You probably already know that June is LGBTI+ Pride Month. Perhaps you also know that the choice of date is due to facts that happened more than 50 years ago – more precisely on June 28, 1969, in the United States. However, you might not know the details of this story, which brought me to write this article to celebrate LinkedIn’s #ProudAtWork campaign.

The symbolic emergence of the LGBTI+ movement took place at the Stonewall Inn, a New York bar popular mainly with gay and trans people. Police raids and scenes of prejudice were common in the bar until the regulars decided to stand up. The open confrontations drew attention to the group’s claims and led to greater articulation by LGBTI+ people, who at that time claimed their right to visibility.

Regarding the emergence of LGBTI+ activism in the United States – although it was not called that way in the 1960s – researcher Alessandro Silva (2006) points out an interesting timeline.
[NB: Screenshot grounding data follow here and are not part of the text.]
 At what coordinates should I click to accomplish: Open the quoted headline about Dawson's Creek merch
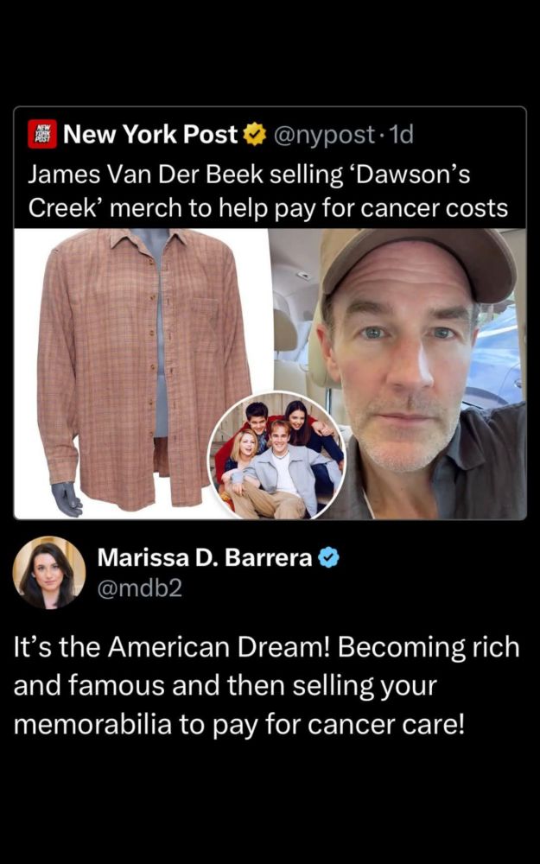pyautogui.click(x=268, y=191)
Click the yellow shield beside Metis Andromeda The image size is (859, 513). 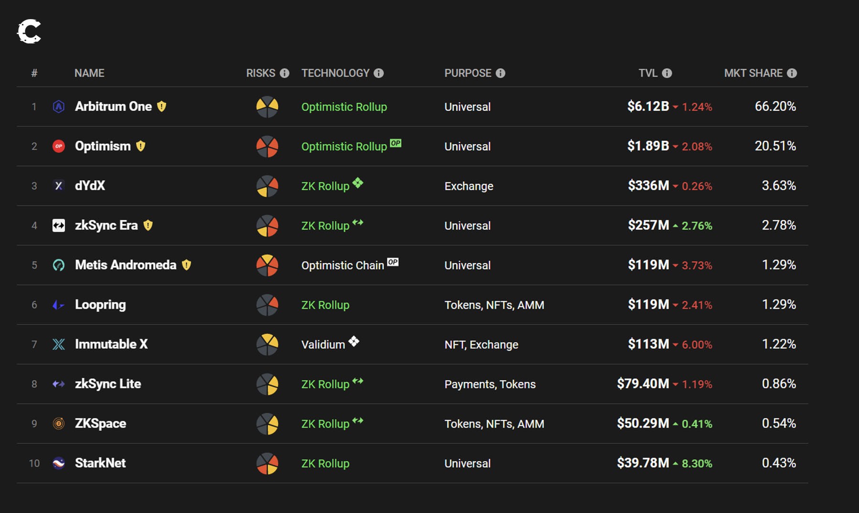[x=187, y=265]
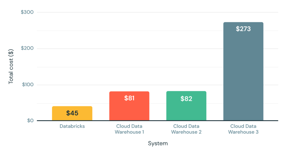Click the Total cost ($) axis title

pos(11,67)
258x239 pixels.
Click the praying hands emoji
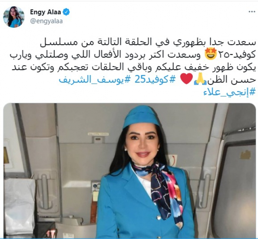(200, 79)
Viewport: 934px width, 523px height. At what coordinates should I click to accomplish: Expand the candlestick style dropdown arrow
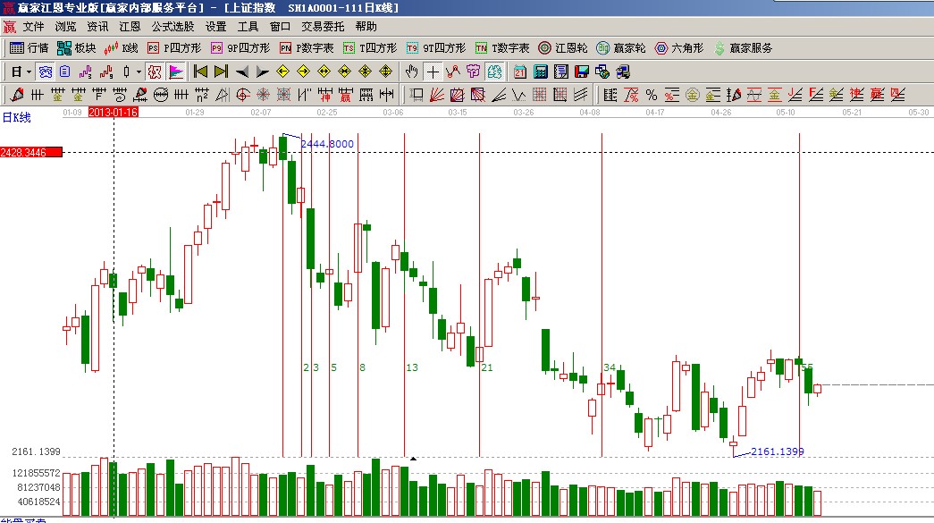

First, it is necessary to consider that the facts occur procedurally and often reflect movements in the past.

Thus, Stonewall is the highlight of a narrative that began to take shape a few decades earlier. In 1924, the first gay organization appeared in the United States. It was a very early experience, inspired by a similar German movement.

Later, in 1933, with the end of Prohibition, several US cities witnessed the opening of bars. Some of them were aimed at the socialization of gay people, even though this fact was always disguised.

Then, WWII exerted influence on several sectors – and witnessed the increase of women in the labor market, and influenced gay activism.

In this sense, still according to Silva (2006), the most significant fact was the formation of support and relationship networks among homosexuals. These networks emerged among the women who stayed in the United States and the men on the front. The closeness and the context allowed a sharing of experiences that would facilitate, after the war, the articulation around typical demands and also the greater visibility of historically marginalized identities.

In several North American cities, the following years saw the emergence of organizations dedicated to the rights of gays and lesbians. However, police harassment, bribery, and demands for “sexual favors” persisted in raids on gay bars.

Finally, in 1969, the regulars of the Stonewall Inn, located in the Village neighborhood in New York, decided to rise up. In this regard, it is symbolic of registering two notes.

Although it is not absolutely clear the totality of the events of that night of June 28, 1969, it is said that the trigger for the revolt was the aggression that a lesbian suffered from a police officer. The environment was tense, and a trans person would have shouted: “They’ve already been given the money, but here’s a little more!” encouraging protesters to toss coins at police officers. An epic scene, according to literature.

Describing these phrases – even without indisputable evidence of their veracity – is important to appease the process of erasure of specific groups within the LGBT movement.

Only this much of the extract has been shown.